Canadian local newspaper in Ontario

The Brampton Guardian is a news website in Brampton, Ontario, Canada. Formerly it was a locally distributed, free, weekly community newspaper.

==History==
In the late 1950s, the Bramalea development began, under the oversight of Bayton Holdings Ltd., then Bramalea Consolidated Developments Limited. An attempt at a self-contained community, the "satellite city" included industrial parks, shopping centres, and other conveniences. Bramalea Limited created a newspaper for the community, The Bramalea Guardian. The Guardian was first published August 13, 1964, as a weekly in tabloid format publication.

It was created as a corporately run publication, and was sold in 1966 to The Toronto Telegram. The paper soon began running two front pages, one with a Bramalea-oriented lead story, the other with a Brampton-based story; the title of the publication became The Brampton/Bramalea Guardian. When the Telegram closed, Douglas Bassett sold the Guardian to the Inland Publishing chain, owned by The Toronto Star. In 1971, the newspaper transitioned to broadsheet format, and in 1973, it became The Brampton Guardian. In 1981, Inland transferred the paper to Metroland, where it has remained ever since.
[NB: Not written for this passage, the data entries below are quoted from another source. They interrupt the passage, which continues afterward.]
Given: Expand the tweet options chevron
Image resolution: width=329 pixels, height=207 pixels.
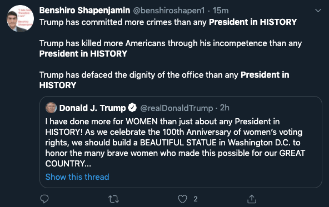Looking at the screenshot, I should click(318, 10).
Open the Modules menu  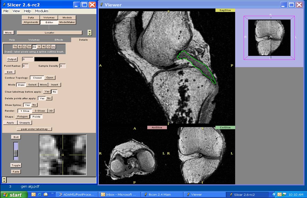[42, 11]
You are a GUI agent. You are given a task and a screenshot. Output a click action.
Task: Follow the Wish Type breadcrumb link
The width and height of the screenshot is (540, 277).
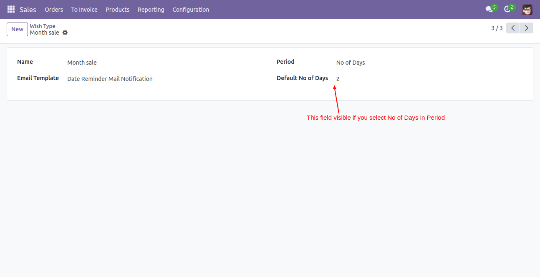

In 1988, weekly circulation was 120,000, and the publication had a staff of 150. From 1973 to 1988, The Brampton Guardian has won over 100 awards for community journalism.

The Region of Peel Archives, part of the Peel Art Gallery, Museum and Archives, holds the newspaper's photographic records from both The Bramalea Guardian, The Guardian, and The Brampton Guardian eras.

A short-lived rival, The Brampton Bulletin, lasted from 2005 until early November 2006.

==Segments==
===The Brampton Booster===
The final issue was published January 6, 2011; it was replaced the next week by Thursday edition of The Brampton Guardian.

===South Asian Focus===
The Region of Peel and the wider Greater Toronto Area continues to welcome a rapidly growing visible minority community. The minority is now becoming the majority in several pockets of the GTA, and South Asians spearhead this demographic shift.

South Asian Focus was established based on these trends in early 2007 as a weekly newspaper addressing issues of interest to all South Asian communities.